Mbappe and Haaland it was possible end of this. Of course, somehow, despite all the evidence, it is still hard to imagine that neither will one day appear in La Liga. But it’s not just the big two – although you may, as always, be forgiven for thinking that it is – it is everything, and which is why it’s not just this week’s results that bring pessimism. It’s something deeper.

There’s a reason Madrid and Barcelona are among the surest to push through a European Super League. The reason why the La Liga president continues to attack City and PSG – not just because he thinks he is right, but because he is concerned about their power. The power of the Premier League, too. Much has improved in Spain, but the pandemic hit hard and the financial muscle of English football was already threatening to see a leak. And their charms are only economical, although that is the basis of it all.
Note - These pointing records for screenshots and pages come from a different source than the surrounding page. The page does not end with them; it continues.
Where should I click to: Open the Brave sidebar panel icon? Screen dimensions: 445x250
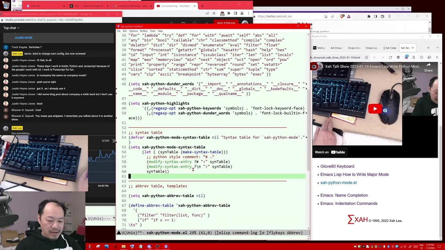[x=375, y=16]

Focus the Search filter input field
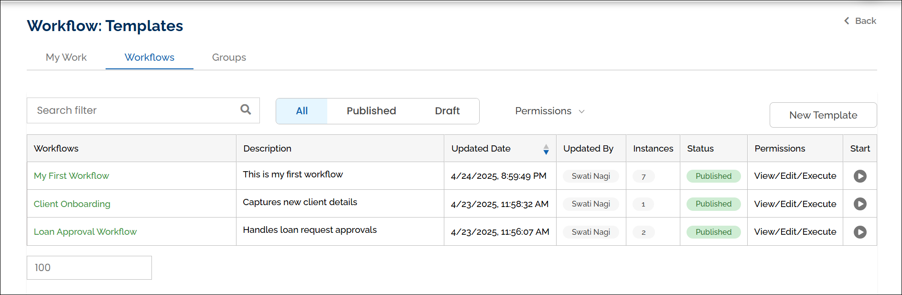(134, 110)
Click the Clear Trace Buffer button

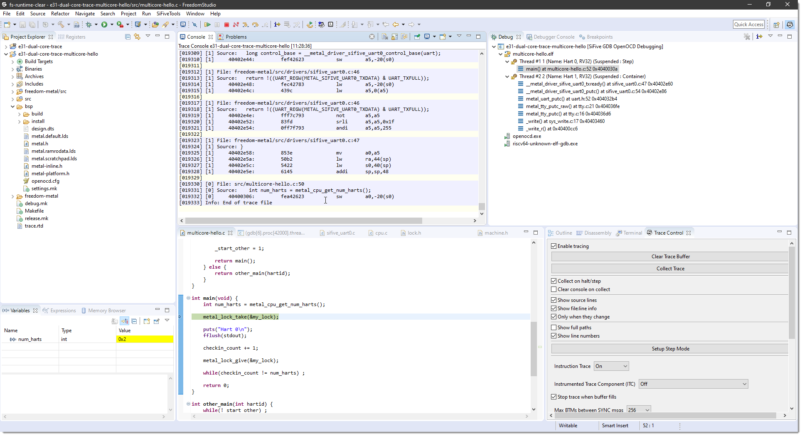670,257
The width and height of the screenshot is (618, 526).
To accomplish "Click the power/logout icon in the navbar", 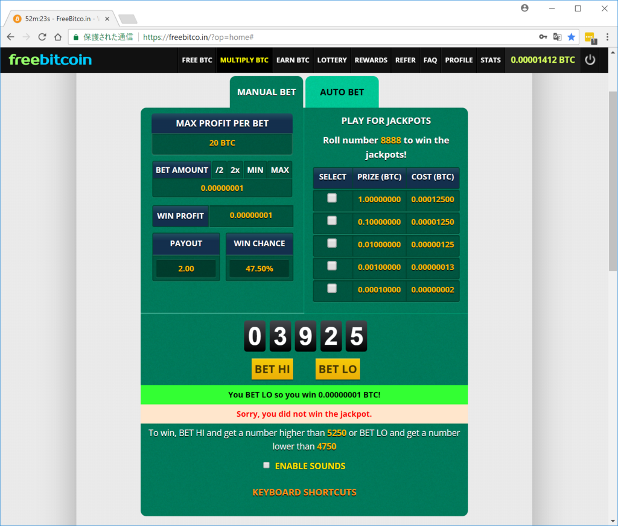I will point(590,60).
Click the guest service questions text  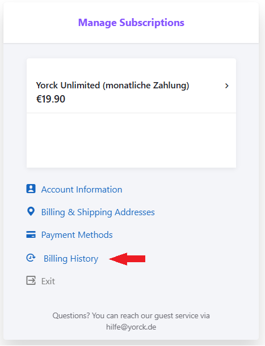tap(131, 316)
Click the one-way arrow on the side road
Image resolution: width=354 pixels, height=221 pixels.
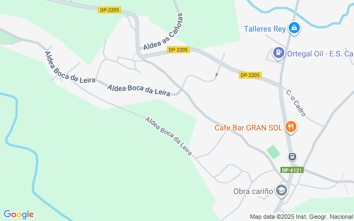[x=216, y=75]
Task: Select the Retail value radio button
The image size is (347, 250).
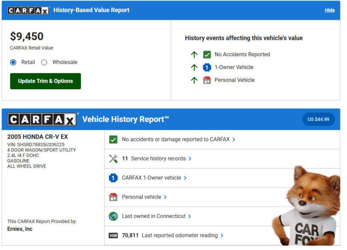Action: (x=13, y=62)
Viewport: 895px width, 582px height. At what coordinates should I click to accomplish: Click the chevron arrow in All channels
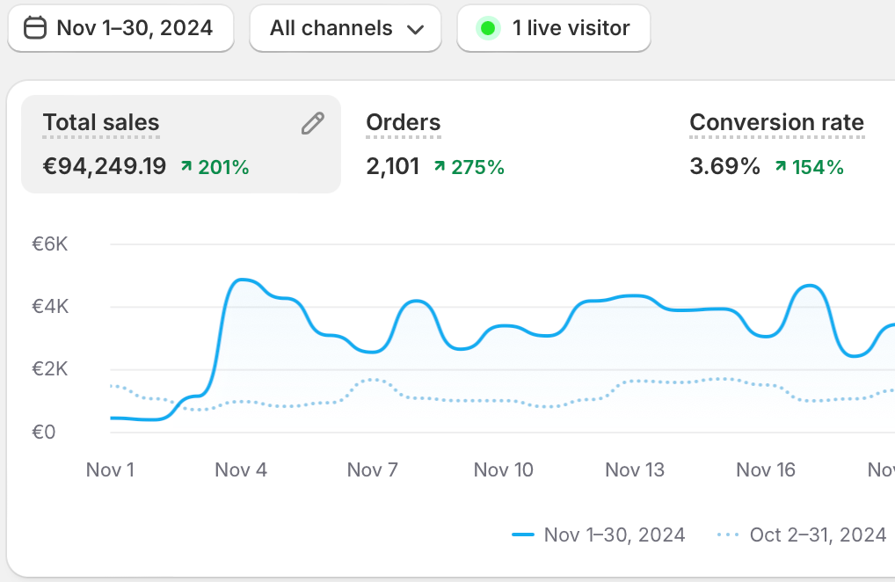(x=416, y=29)
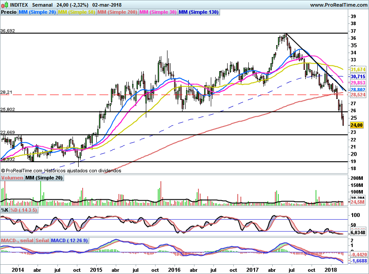The image size is (369, 274).
Task: Select the blue MM (Simple 20) price indicator label
Action: (37, 12)
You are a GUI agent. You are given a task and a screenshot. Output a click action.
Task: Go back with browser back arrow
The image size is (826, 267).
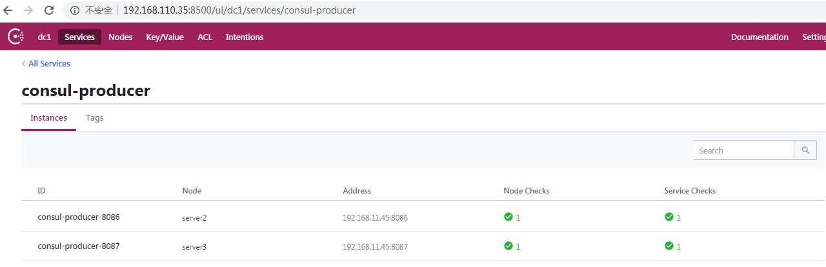[8, 10]
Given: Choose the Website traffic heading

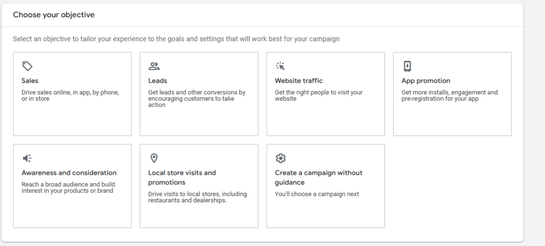Looking at the screenshot, I should coord(299,81).
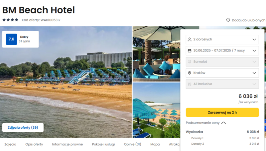Open the terrace with blue cushions photo
The width and height of the screenshot is (266, 151).
156,54
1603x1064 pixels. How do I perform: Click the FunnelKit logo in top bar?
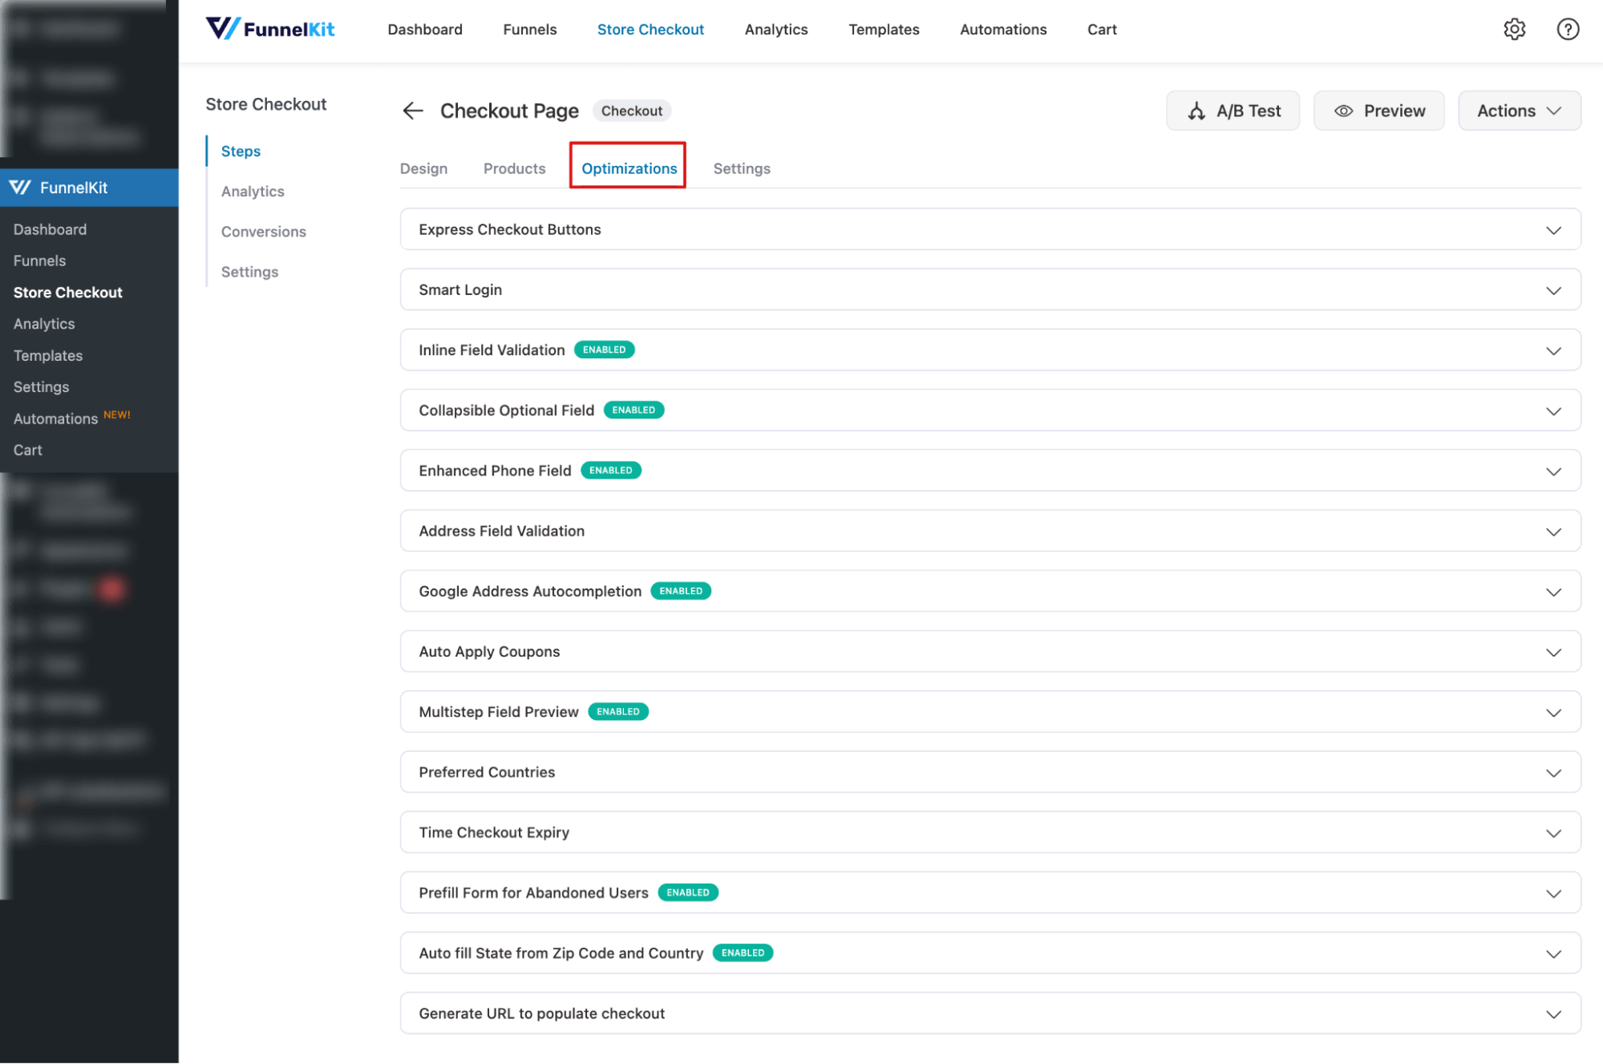pos(270,28)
The bottom line? There are reasons why Spain ‘s dominance over the past decade will feel unlikely to be repeated over the next one.

Write a list of the top 10 male players in the world: how many play in La Liga? Fewer of them than once did. And it’s not just at the top; over the last few years, the midfielders have also gone, the next generation, the ones who would help Spain’s “other” clubs compete.

This summer, 15 players left Spain for England. Some have been dismissed, it is true, but not all. Thomas Partey, Ferran Torres and Rodrigo Moreno were among them, and there is an economic reality that drives it and that makes it a challenge for the most difficult as well. Spain still has some of the best young players – Joao Felix, Ansu Fati and Pedri to name just three – so it may change for the better, but amid this week ‘s European hits, it has not been surprising that everyone would be so happy.

Granada and Villarreal arrested the angst a bit, giving a useful reminder that Spain is still developing players, managers and teams to compete, that the death has taken too long even though the concern remains real . They had answered the call, but more help may be needed.